For liberal democracy to function, we must be able to understand one another, New York Times columnist David Brooks writes in The Atlantic.
But is mutual understanding sabotaged by the personalized sectarianism of identity politics?
In his new book, The Identity Trap: A Story of Ideas and Power in Our Time, political scientist Yascha Mounk argues (above) that in recent decades, political discourse has been dominated by an unhealthy focus on group identities at the expense of universalist ideals.
What Mounk calls the identity trap can have some truly terrible consequences, analyst David Aaronovitch observes:
The outlook that led to this “progressive separatism” [of the diverse vs the vulnerable] cannot, Mounk, argues, confer any advantage on minorities. “In a democracy,” he reminds readers, “fights over the distribution of scarce resources are, virtually by definition, usually won by more numerous and more powerful rather than less numerous and less powerful groups — making it, at best, an extremely risky tool for overcoming historical injustice.” Indeed, the claims made on the New Right for recognition of “white” identity are the mirror image of “progressive separatism” of this sort.
Mounk – a contributor to the National Endowment for Democracy’s Journal of Democracy – cites the late black gay civil rights activist Bayard Rustin’s observation that simply belaboring the heads of the majority for their (or their forebears’) sins “can never produce anything politically creative.
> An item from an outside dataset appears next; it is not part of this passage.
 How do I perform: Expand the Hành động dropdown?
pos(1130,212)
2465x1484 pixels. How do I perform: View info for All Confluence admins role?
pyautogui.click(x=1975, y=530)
It will not improve the lot of the unemployed and the ill-housed. On the other hand it could well happen that the guilty party, in order to lighten his uncomfortable moral burden, will finally begin to rationalize his sins and affirm them as virtues. And by such a process, today’s ally can become tomorrow’s enemy.”
The post-liberal right and post-liberal left are much closer to each other than many people realise. Both are intolerant; both prioritise the power of the state over individual liberty, The Economist adds. They “see each other as mortal enemies”, but “feed on each other”, Mr Mounk warns. That is why “everyone who cares about the survival of free societies should vow to fight both.”